§ **To do**
Without changing a single word, restate the entries below.

Extracted data entries
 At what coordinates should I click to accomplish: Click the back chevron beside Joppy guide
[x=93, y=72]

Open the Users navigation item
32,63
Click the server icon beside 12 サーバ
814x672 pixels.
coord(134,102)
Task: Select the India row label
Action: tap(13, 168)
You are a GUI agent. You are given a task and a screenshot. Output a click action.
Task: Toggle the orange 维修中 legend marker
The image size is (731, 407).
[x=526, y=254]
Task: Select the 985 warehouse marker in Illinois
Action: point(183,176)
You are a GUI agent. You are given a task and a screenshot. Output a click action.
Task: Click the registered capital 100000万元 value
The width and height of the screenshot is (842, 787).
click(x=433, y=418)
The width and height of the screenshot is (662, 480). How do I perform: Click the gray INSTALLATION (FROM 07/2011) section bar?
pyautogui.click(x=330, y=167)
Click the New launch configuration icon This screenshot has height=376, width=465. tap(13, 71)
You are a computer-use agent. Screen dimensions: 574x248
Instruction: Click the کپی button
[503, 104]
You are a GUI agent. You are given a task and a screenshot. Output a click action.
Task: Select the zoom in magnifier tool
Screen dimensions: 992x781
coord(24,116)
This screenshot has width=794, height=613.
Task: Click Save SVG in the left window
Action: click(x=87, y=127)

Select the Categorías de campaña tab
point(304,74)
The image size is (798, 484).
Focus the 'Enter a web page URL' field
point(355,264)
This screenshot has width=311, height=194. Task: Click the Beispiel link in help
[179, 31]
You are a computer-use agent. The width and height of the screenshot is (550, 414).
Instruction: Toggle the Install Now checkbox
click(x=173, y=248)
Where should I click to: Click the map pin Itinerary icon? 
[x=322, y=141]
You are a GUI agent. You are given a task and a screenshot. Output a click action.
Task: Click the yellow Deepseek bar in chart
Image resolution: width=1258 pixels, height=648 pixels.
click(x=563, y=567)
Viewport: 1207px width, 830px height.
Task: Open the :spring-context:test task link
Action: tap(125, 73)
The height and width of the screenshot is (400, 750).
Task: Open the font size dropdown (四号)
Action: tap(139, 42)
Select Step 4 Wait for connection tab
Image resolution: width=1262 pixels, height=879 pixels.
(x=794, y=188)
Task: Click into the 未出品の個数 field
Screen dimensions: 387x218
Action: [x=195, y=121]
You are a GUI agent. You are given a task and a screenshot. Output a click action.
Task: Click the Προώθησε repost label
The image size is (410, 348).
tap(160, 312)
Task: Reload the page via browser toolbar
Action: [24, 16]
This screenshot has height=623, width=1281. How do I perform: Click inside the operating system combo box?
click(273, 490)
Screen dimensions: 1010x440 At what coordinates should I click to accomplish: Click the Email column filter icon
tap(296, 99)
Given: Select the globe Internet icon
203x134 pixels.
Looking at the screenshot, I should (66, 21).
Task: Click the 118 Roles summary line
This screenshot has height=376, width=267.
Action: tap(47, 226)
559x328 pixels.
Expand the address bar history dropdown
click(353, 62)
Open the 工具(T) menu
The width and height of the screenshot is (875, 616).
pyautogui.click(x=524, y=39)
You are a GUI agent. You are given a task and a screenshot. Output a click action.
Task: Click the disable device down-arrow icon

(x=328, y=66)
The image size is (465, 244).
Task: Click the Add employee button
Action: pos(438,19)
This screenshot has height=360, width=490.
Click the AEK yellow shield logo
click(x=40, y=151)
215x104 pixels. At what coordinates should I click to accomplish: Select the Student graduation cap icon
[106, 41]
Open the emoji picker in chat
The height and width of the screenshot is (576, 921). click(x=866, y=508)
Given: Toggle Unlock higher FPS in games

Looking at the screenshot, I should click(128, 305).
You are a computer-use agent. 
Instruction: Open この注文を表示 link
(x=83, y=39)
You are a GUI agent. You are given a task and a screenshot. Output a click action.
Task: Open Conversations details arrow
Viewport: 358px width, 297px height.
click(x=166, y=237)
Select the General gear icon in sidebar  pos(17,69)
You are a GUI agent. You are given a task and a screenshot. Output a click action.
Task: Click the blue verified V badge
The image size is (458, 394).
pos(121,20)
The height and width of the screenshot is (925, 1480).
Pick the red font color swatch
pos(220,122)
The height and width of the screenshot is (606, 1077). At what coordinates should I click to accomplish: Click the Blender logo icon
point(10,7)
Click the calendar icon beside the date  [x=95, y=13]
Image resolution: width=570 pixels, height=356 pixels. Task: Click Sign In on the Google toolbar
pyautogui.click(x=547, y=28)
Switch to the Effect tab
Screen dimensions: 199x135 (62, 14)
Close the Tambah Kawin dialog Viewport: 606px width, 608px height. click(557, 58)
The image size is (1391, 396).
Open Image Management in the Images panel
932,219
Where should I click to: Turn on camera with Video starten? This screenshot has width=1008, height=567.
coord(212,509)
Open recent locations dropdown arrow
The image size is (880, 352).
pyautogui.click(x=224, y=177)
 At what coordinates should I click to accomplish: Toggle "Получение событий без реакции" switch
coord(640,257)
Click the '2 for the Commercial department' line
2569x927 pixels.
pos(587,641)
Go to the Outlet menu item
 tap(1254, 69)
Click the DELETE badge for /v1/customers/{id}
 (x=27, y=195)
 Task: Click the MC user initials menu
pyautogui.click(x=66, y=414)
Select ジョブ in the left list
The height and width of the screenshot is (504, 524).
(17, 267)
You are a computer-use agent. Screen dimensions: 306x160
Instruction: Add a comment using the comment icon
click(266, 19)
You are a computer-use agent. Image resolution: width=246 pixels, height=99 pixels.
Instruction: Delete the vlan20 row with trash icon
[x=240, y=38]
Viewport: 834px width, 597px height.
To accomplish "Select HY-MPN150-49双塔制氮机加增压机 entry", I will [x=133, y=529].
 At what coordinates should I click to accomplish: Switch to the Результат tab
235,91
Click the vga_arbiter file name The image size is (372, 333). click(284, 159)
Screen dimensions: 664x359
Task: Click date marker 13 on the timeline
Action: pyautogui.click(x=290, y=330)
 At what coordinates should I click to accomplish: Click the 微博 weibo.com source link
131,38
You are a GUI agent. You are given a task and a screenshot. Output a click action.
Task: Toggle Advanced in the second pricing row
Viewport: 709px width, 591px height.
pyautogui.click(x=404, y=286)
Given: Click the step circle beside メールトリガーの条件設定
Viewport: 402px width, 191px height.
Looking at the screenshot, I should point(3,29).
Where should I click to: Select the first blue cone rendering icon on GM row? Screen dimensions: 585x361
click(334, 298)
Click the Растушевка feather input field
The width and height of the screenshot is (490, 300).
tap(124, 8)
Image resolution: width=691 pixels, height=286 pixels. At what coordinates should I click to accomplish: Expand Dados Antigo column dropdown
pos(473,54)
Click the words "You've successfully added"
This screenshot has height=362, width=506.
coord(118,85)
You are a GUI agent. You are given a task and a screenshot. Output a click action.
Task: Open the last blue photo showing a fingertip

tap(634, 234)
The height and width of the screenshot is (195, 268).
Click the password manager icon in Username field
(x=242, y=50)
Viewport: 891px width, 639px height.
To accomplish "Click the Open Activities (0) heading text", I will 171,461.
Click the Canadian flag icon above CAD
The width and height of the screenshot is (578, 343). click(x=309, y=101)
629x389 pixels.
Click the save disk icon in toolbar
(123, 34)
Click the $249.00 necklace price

§ **Response box**
 At what coordinates should I click to accomplish: Click the back chevron beside Joppy guide
[x=93, y=72]

Open the Users navigation item
32,63
Click the server icon beside 12 サーバ
814x672 pixels.
coord(134,102)
Task: Select the India row label
Action: tap(13, 168)
You are a GUI agent. You are given a task and a screenshot. Output a click action.
Task: Toggle the orange 维修中 legend marker
The image size is (731, 407).
[x=526, y=254]
Task: Select the 985 warehouse marker in Illinois
Action: point(183,176)
You are a GUI agent. You are given a task and a screenshot. Output a click action.
Task: Click the registered capital 100000万元 value
The width and height of the screenshot is (842, 787).
click(x=433, y=418)
The width and height of the screenshot is (662, 480). How do I perform: Click the gray INSTALLATION (FROM 07/2011) section bar?
pyautogui.click(x=330, y=167)
Click the New launch configuration icon This screenshot has height=376, width=465. tap(13, 71)
You are a computer-use agent. Screen dimensions: 574x248
Instruction: Click the کپی button
[503, 104]
You are a GUI agent. You are given a task and a screenshot. Output a click action.
Task: Select the zoom in magnifier tool
Screen dimensions: 992x781
coord(24,116)
This screenshot has width=794, height=613.
Task: Click Save SVG in the left window
Action: click(x=87, y=127)

Select the Categorías de campaña tab
point(304,74)
The image size is (798, 484).
Focus the 'Enter a web page URL' field
point(355,264)
This screenshot has width=311, height=194. Task: Click the Beispiel link in help
[179, 31]
You are a computer-use agent. The width and height of the screenshot is (550, 414).
Instruction: Toggle the Install Now checkbox
click(x=173, y=248)
Where should I click to: Click the map pin Itinerary icon? 
[x=322, y=141]
You are a GUI agent. You are given a task and a screenshot. Output a click action.
Task: Click the yellow Deepseek bar in chart
Image resolution: width=1258 pixels, height=648 pixels.
click(x=563, y=567)
Viewport: 1207px width, 830px height.
Task: Open the :spring-context:test task link
Action: tap(125, 73)
The height and width of the screenshot is (400, 750).
Task: Open the font size dropdown (四号)
Action: tap(139, 42)
Select Step 4 Wait for connection tab
Image resolution: width=1262 pixels, height=879 pixels.
(x=794, y=188)
Task: Click into the 未出品の個数 field
Screen dimensions: 387x218
Action: [x=195, y=121]
You are a GUI agent. You are given a task and a screenshot. Output a click action.
Task: Click the Προώθησε repost label
The image size is (410, 348).
tap(160, 312)
Task: Reload the page via browser toolbar
Action: [24, 16]
This screenshot has height=623, width=1281. How do I perform: Click inside the operating system combo box?
click(273, 490)
Screen dimensions: 1010x440 At what coordinates should I click to accomplish: Click the Email column filter icon
tap(296, 99)
Given: Select the globe Internet icon
203x134 pixels.
Looking at the screenshot, I should (66, 21).
Task: Click the 118 Roles summary line
This screenshot has height=376, width=267.
Action: tap(47, 226)
559x328 pixels.
Expand the address bar history dropdown
click(353, 62)
Open the 工具(T) menu
The width and height of the screenshot is (875, 616).
pyautogui.click(x=524, y=39)
You are a GUI agent. You are given a task and a screenshot. Output a click action.
Task: Click the disable device down-arrow icon

(x=328, y=66)
The image size is (465, 244).
Task: Click the Add employee button
Action: pos(438,19)
This screenshot has height=360, width=490.
Click the AEK yellow shield logo
click(x=40, y=151)
215x104 pixels. At what coordinates should I click to accomplish: Select the Student graduation cap icon
[106, 41]
Open the emoji picker in chat
The height and width of the screenshot is (576, 921). click(x=866, y=508)
Given: Toggle Unlock higher FPS in games

Looking at the screenshot, I should click(128, 305).
You are a computer-use agent. 
Instruction: Open この注文を表示 link
(x=83, y=39)
You are a GUI agent. You are given a task and a screenshot. Output a click action.
Task: Open Conversations details arrow
Viewport: 358px width, 297px height.
click(x=166, y=237)
Select the General gear icon in sidebar  pos(17,69)
You are a GUI agent. You are given a task and a screenshot. Output a click action.
Task: Click the blue verified V badge
The image size is (458, 394).
pos(121,20)
The height and width of the screenshot is (925, 1480).
Pick the red font color swatch
pos(220,122)
The height and width of the screenshot is (606, 1077). At what coordinates should I click to accomplish: Click the Blender logo icon
point(10,7)
Click the calendar icon beside the date  [x=95, y=13]
Image resolution: width=570 pixels, height=356 pixels. Task: Click Sign In on the Google toolbar
pyautogui.click(x=547, y=28)
Switch to the Effect tab
Screen dimensions: 199x135 (62, 14)
Close the Tambah Kawin dialog Viewport: 606px width, 608px height. click(557, 58)
The image size is (1391, 396).
Open Image Management in the Images panel
932,219
Where should I click to: Turn on camera with Video starten? This screenshot has width=1008, height=567.
coord(212,509)
Open recent locations dropdown arrow
The image size is (880, 352).
pyautogui.click(x=224, y=177)
 At what coordinates should I click to accomplish: Toggle "Получение событий без реакции" switch
coord(640,257)
Click the '2 for the Commercial department' line
2569x927 pixels.
pos(587,641)
Go to the Outlet menu item
 tap(1254, 69)
Click the DELETE badge for /v1/customers/{id}
 (x=27, y=195)
 Task: Click the MC user initials menu
pyautogui.click(x=66, y=414)
Select ジョブ in the left list
The height and width of the screenshot is (504, 524).
(17, 267)
You are a computer-use agent. Screen dimensions: 306x160
Instruction: Add a comment using the comment icon
click(266, 19)
You are a computer-use agent. Image resolution: width=246 pixels, height=99 pixels.
Instruction: Delete the vlan20 row with trash icon
[x=240, y=38]
Viewport: 834px width, 597px height.
To accomplish "Select HY-MPN150-49双塔制氮机加增压机 entry", I will [x=133, y=529].
 At what coordinates should I click to accomplish: Switch to the Результат tab
235,91
Click the vga_arbiter file name The image size is (372, 333). click(284, 159)
Screen dimensions: 664x359
Task: Click date marker 13 on the timeline
Action: pyautogui.click(x=290, y=330)
 At what coordinates should I click to accomplish: Click the 微博 weibo.com source link
131,38
You are a GUI agent. You are given a task and a screenshot. Output a click action.
Task: Toggle Advanced in the second pricing row
Viewport: 709px width, 591px height.
pyautogui.click(x=404, y=286)
Given: Click the step circle beside メールトリガーの条件設定
Viewport: 402px width, 191px height.
Looking at the screenshot, I should point(3,29).
Where should I click to: Select the first blue cone rendering icon on GM row? Screen dimensions: 585x361
click(334, 298)
Click the Растушевка feather input field
The width and height of the screenshot is (490, 300).
tap(124, 8)
Image resolution: width=691 pixels, height=286 pixels. At what coordinates should I click to accomplish: Expand Dados Antigo column dropdown
pos(473,54)
Click the words "You've successfully added"
This screenshot has height=362, width=506.
coord(118,85)
You are a GUI agent. You are given a task and a screenshot. Output a click action.
Task: Open the last blue photo showing a fingertip

tap(634, 234)
The height and width of the screenshot is (195, 268).
Click the password manager icon in Username field
(x=242, y=50)
Viewport: 891px width, 639px height.
To accomplish "Click the Open Activities (0) heading text", I will 171,461.
Click the Canadian flag icon above CAD
The width and height of the screenshot is (578, 343). click(x=309, y=101)
629x389 pixels.
Click the save disk icon in toolbar
(123, 34)
Click the $249.00 necklace price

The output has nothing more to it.